I saw a crossroads in front of me: do the big work and build myself up or crumble and get swallowed up by my pain. I chose to do the big work. I focused on what I could control: myself. I took one small, consistent step at a time, reworked my self-confidence, mindset and self-love to build my core self from a place that felt broken to true inner strength. It’s the hardest and best work I have done (and keep doing) so I wanted to reflect that in my work life too- I found out about the world of coaching and saw that as a great way to help clients to help themselves,” she says.

After overcoming a lot of hurdles, today she is an Executive Coach at& hopewho helps her clients to boost their authentic confidence and strengthen their constructive mindset. She works with people across sectors and industries globally. Along with coaching, she also runs workshops and speaks at company events around collaboration, communication, confidence and mental fitness. She also loves helping people bring small, manageable techniques into their everyday life to create fundamental change moving forward.

Looking at her journey, Beth never thought that having her own business would be something she would be able to do- nor even she necessarily wanted to do. Her corporate career started as an Event Manager in Central London which meant she got to work with big clients organizing large events. 
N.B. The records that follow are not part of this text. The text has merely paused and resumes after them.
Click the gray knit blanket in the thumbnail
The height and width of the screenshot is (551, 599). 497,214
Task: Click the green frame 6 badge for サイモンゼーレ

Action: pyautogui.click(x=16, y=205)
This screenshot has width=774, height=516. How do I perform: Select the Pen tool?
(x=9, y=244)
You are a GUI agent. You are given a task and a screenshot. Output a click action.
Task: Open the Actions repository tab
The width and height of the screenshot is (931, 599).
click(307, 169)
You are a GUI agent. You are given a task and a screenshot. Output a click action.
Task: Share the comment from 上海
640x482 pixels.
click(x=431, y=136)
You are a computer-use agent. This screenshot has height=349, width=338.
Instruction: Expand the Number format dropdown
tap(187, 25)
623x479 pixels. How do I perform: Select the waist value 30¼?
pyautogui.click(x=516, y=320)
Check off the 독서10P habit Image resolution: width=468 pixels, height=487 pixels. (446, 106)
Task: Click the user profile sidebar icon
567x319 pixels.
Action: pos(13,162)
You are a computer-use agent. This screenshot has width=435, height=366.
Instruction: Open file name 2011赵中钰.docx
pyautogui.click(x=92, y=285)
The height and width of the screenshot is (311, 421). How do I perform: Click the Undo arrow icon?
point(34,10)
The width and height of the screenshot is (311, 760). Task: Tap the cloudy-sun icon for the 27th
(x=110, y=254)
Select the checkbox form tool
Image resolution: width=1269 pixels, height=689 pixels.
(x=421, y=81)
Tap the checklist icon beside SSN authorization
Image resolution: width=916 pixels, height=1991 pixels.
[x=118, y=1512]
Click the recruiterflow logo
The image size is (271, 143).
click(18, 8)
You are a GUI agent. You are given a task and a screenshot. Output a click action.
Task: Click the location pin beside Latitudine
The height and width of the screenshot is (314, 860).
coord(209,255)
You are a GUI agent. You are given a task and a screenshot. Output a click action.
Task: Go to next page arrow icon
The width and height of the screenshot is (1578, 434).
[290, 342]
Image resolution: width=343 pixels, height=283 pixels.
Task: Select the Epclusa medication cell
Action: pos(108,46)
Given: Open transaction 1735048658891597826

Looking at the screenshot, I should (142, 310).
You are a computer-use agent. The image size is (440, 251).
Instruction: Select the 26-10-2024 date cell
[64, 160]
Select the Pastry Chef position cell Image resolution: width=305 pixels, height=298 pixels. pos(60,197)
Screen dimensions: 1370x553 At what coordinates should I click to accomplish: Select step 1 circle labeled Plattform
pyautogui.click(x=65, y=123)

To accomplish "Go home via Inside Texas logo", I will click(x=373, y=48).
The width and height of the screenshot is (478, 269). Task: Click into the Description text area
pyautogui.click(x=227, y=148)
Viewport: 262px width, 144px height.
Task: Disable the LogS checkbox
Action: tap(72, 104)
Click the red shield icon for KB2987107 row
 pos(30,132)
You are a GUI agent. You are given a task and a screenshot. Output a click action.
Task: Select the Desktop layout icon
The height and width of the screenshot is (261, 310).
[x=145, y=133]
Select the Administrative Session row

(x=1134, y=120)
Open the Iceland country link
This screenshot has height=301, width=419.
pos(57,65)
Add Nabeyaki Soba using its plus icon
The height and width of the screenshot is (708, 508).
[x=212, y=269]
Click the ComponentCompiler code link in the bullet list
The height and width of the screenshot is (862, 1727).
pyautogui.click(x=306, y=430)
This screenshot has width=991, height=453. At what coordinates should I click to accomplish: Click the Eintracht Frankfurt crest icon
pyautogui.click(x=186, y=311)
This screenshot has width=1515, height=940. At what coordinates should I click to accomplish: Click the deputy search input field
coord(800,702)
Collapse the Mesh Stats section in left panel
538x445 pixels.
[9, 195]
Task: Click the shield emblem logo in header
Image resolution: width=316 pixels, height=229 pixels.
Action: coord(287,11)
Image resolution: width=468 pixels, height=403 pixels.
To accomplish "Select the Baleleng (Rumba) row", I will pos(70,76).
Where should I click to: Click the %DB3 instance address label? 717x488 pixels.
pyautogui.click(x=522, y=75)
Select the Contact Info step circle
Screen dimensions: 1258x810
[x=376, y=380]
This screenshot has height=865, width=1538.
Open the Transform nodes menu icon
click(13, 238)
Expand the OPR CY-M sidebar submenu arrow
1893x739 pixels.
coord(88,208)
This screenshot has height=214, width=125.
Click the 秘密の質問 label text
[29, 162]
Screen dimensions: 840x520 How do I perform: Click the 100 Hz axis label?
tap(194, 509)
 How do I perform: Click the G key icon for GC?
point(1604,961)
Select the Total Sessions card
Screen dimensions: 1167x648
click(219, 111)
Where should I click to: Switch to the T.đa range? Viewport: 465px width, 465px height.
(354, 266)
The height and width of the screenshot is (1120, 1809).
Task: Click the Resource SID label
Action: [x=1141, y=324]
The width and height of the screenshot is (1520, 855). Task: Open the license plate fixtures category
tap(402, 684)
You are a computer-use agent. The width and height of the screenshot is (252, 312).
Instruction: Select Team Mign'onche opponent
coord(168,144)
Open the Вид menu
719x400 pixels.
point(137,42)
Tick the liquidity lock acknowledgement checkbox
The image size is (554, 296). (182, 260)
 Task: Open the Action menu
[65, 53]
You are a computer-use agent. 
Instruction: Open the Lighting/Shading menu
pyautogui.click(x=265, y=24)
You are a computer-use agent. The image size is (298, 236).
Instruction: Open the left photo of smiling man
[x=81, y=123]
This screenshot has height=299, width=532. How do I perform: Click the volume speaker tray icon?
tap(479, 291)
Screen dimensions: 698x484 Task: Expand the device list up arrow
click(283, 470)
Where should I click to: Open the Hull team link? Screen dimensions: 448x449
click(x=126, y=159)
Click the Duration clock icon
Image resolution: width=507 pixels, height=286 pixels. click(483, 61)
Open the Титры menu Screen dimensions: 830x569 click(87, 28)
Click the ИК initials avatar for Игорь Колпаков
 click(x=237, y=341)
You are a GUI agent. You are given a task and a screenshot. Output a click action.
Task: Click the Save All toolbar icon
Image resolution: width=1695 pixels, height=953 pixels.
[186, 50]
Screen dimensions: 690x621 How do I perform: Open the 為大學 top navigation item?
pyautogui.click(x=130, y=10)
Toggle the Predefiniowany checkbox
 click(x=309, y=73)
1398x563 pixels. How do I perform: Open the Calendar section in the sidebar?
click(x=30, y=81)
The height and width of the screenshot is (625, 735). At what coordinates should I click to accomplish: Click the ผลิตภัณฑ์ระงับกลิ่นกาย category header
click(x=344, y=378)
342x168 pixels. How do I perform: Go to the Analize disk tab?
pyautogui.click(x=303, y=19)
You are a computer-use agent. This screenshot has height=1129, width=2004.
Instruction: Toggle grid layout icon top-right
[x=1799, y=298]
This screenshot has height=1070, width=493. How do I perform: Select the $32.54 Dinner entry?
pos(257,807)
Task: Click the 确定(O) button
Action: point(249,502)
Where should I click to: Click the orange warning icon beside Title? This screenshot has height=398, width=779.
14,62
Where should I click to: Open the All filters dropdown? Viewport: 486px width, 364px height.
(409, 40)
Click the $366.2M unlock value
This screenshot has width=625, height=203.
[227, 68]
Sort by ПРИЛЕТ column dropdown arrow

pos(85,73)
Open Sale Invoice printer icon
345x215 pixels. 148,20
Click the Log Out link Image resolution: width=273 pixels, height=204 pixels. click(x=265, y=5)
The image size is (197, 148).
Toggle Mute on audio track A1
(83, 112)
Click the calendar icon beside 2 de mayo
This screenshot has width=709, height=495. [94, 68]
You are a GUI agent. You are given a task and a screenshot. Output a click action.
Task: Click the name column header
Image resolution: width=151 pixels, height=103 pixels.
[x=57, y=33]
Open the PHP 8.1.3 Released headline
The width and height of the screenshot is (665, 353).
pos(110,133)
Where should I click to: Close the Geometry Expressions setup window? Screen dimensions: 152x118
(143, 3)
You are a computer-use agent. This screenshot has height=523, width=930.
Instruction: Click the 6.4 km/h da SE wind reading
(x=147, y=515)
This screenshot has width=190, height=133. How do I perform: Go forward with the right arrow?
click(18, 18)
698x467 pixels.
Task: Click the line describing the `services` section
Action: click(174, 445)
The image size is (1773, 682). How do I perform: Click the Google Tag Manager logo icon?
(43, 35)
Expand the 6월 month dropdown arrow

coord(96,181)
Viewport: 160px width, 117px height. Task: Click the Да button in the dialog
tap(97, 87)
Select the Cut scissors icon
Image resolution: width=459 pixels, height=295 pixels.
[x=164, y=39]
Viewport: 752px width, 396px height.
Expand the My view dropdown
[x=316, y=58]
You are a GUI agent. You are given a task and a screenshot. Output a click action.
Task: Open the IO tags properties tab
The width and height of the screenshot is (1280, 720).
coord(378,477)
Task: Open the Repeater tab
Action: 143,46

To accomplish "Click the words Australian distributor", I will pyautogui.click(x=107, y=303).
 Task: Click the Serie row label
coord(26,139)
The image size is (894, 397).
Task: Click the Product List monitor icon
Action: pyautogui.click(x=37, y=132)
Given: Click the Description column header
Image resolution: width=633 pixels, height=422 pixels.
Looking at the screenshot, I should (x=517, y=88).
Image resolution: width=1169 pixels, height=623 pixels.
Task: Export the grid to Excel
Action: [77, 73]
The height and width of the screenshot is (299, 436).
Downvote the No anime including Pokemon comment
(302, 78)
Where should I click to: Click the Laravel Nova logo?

Even though she loved this, and still loves organizing everything humanly possible, she knew that it was not her long-term passion. She made the move into Human Resources for a few years before coming to coaching and taking the plunge to branch out on her own in 2017. Today, she is proud that she has been open to opportunities, challenging herself every day and is growing her business organically in a way that’s true to her. 

What I am happy about where I have got to in my career is that I have managed to combine my love of acting and psychology to help my clients show up powerfully and truly make constructive change in their lives. I realize I’ve been extremely fortunate throughout the pandemic where I have been able to continue to work, pivoting my business to now be 100% remote via zoom. It means that now I have a global client base working with people and companies from the US to Europe and more!” she shares.

Beth wants to help people keep helping themselves and leading with self-kindness. According to her, our inner critic can be out of balance and very destructive or we can not know how worthy we truly are. She wants people to know that a great place to start is to build up your own inner love, compassion and kindness which then glows so brightly you can bring warmth to others in turn.

Her views on failure are somewhat on a similar pedestal. She says- “Failure is instead an opportunity to learn, grow and iterate. Meet success and failure the same by asking yourself these three questions: ‘What worked well?’, ‘How can I do more of it?’, and, ‘What one thing would I do differently next time?’. This is not an easy thing to master and indeed, not something we can always do all the time. Remember, keep practicing, we’re all works in progress, that’s what makes life interesting.

Beth believes that practice is a powerful tool to take small but consistent steps and create a fundamental change. According to her, one should aim to keep to their new, healthy habits 70-80% of the time and leave themselves a cushion of kindness. She further adds: 

We have many incredible female leaders and are at a time where we can keep accelerating, bringing more inclusion into leadership in all forms. We all gain when we help one another. Inspire each other, listen to each other and include each other- and that’s when the change will take place!